_Input rows_

####################

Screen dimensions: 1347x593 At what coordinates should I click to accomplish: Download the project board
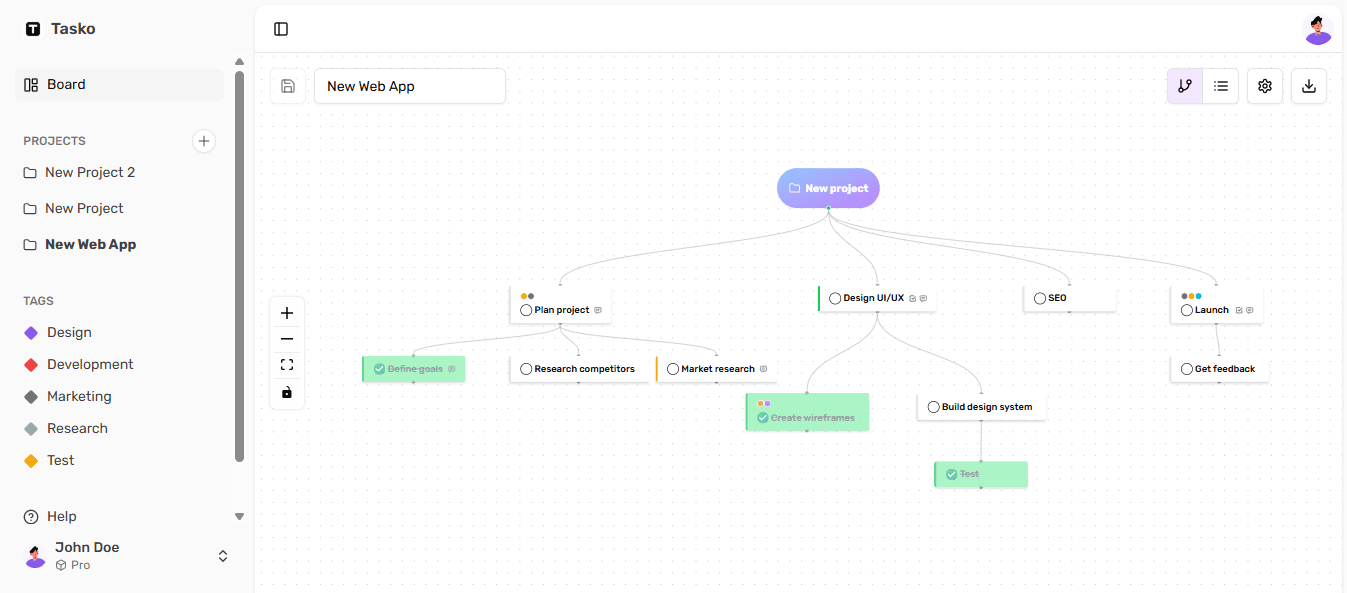click(1309, 86)

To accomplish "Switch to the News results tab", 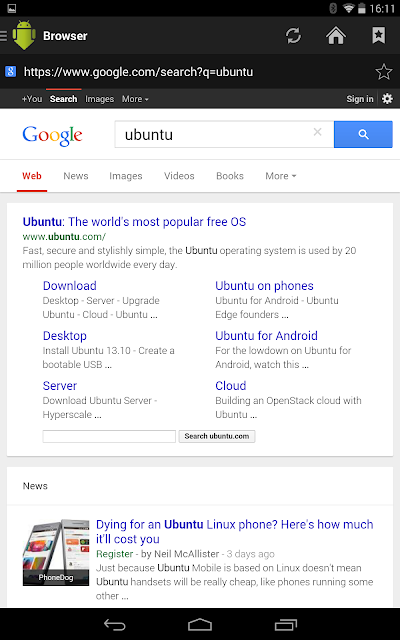I will tap(76, 176).
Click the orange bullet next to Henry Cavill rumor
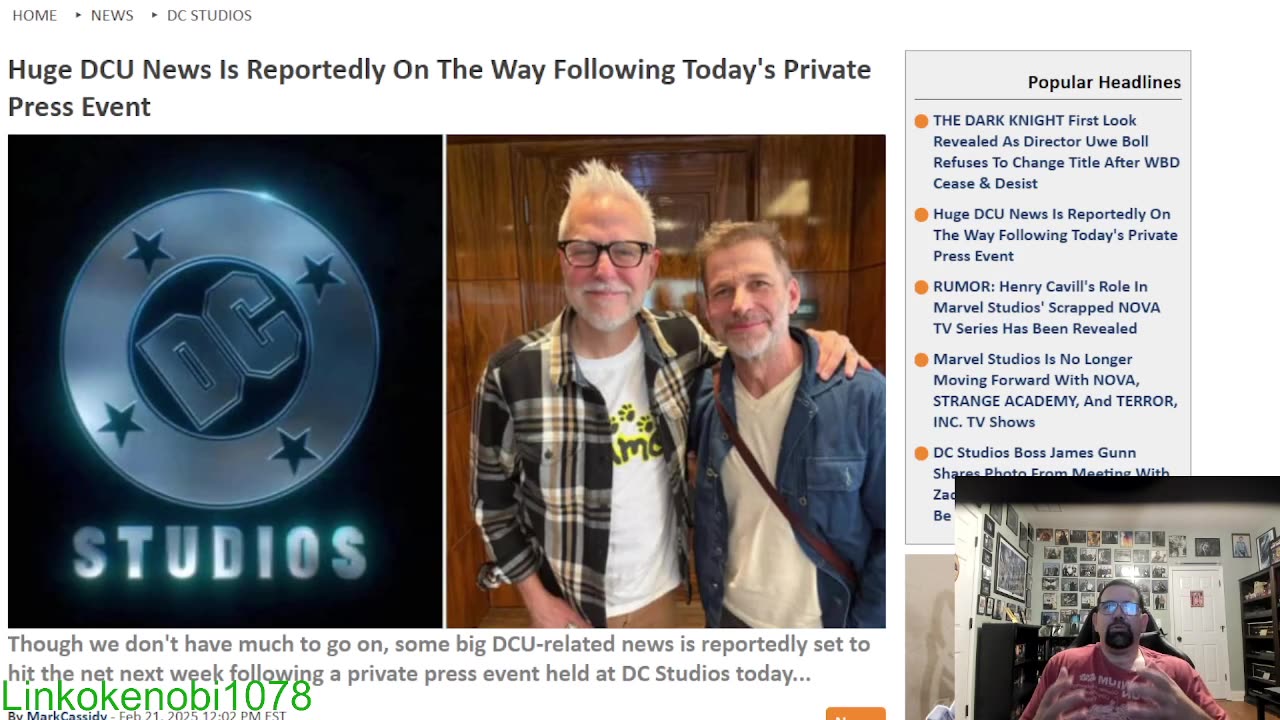The image size is (1280, 720). pyautogui.click(x=921, y=287)
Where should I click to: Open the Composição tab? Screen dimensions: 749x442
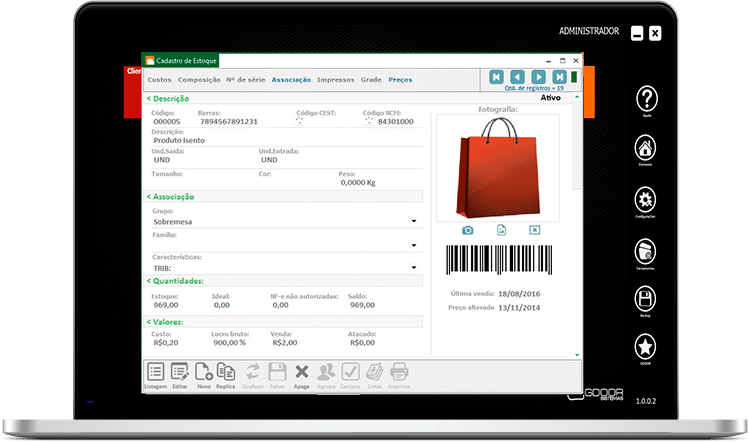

####################

_Task to carry out_
Rewrite the items from the line with "Click the orange" up to and including the last item, substituting "dot" for "bullet" and keeping everything else unchanged. Omit the pictures from your answer.

_Solution to this problem_
Click the orange dot next to Henry Cavill rumor
The image size is (1280, 720). pyautogui.click(x=921, y=287)
Where should I click to: Open the Composição tab? Screen dimensions: 749x442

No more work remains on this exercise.